Tourists enjoying a beach in Mexico

The positive news of increased tourist arrivals this year is overshadowed by the fact that the tourism that has grown generates the least economic spillover.

A phrase attributed to Albert Einstein could well apply to Mexico’s tourism sector: “Not everything that counts can be counted, and not everything that can be counted counts.”

The record-breaking growth figures for visitor arrivals touted by the Ministry of Tourism (Sectur) may seem like good news, but they are not directly proportional to economic revenue.

Breaking it down, there was indeed an increase of almost 14% in tourist arrivals between January and September, totaling 71 million travelers. However, not all tourists are equal. Visitors are categorized into four groups: those arriving by air, by land, border visitors, and cruise ship passengers.

“If we look closely at the statistics, approximately half of the international visitors arrived by air, and these are the ones who actually consume and generate both investment and employment,” explained Gonzalo del Peón, co-founder and president of AMRESORTS, Group President for Hyatt Inclusive Collection Americas, vice president of the National Association of Hotel Chains, and a member of the National Tourism Council of Mexico (CNET).

Disaggregating the type of visitor is crucial because it resembles the Pareto principle: 81.2% of the country’s tourism income comes from “air” tourism, while border tourism contributes only 6.2%, and cruise ship tourists represent just 2.6% of the sector’s revenue.

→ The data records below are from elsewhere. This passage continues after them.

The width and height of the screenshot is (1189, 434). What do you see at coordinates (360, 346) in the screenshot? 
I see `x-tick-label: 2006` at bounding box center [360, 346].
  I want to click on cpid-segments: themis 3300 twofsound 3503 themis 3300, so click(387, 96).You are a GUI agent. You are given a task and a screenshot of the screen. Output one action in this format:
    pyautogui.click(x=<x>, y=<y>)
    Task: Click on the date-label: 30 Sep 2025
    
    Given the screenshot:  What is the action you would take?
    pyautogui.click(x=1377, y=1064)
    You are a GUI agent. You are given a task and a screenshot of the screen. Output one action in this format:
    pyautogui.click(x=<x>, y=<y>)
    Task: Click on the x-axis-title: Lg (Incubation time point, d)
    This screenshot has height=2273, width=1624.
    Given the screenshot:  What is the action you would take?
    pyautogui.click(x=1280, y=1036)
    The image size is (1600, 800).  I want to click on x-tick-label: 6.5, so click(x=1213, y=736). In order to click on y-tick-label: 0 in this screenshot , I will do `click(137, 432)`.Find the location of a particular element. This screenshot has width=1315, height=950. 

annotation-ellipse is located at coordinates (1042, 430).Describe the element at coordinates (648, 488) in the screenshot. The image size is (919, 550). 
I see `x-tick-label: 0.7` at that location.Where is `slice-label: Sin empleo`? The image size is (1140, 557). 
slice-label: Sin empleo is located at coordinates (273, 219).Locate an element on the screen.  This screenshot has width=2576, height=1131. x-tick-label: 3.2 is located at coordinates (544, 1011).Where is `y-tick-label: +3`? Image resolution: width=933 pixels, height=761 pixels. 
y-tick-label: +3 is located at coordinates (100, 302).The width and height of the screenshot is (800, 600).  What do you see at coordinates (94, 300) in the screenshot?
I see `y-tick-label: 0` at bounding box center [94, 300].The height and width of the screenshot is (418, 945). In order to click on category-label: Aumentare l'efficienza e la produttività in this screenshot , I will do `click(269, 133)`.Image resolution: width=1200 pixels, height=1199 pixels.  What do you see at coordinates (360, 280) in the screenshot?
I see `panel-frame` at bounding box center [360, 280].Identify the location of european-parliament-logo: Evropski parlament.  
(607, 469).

The data becomes clearer and more revealing when viewed as spending per tourist. While a visitor arriving by air leaves an average of $1,178, land tourism has an economic spillover of $343, border tourism $108, and cruise tourism $83.

The situation becomes concerning because the growth in tourist numbers was driven by those who spend the least: border visitors (+19.3%) and cruise passengers (+8.2%). Meanwhile, visitors arriving by air have decreased by 2.3% compared to last year. Looking exclusively at the statistics for Mexico’s three ‘golden’ tourism destinations reveals an even greater gap: in Cancún, the number of tourists has fallen by 4.5% versus 2024; in Puerto Vallarta, the decline is 4.9%; and only Los Cabos shows a positive figure, with tourist influx this year 0.4% higher than last year.

Currently, the private sector’s major concern is that the demand for air visitors is not growing at the same pace as the supply of rooms in the country’s most important leisure destinations.

To put this in context, in the Cancún/Riviera Maya area, hotel supply grew by 4% in the last year, equivalent to nearly 5,000 new hotel rooms—more rooms than the entire history of Huatulco.

To maintain the same occupancy rate with these thousands of new rooms, approximately 345,000 additional international visitors would be required. In other words, the Riviera Maya would need to grow its visitor numbers by at least 3.5%, while currently, it is declining by 4.5%.

One of the side effects already being felt in the sector is the need to lower rates, adjust expenses, and reduce staff.

“There is a lack of promotion budget and a federal entity to coordinate campaigns at the country level, aligning the campaigns of different tourist destinations,” added del Peón.

The challenge is not just to increase the number of visitors but to leverage and bolster growth in the niche that contributes 8 out of every 10 dollars entering the country with a suitcase in hand.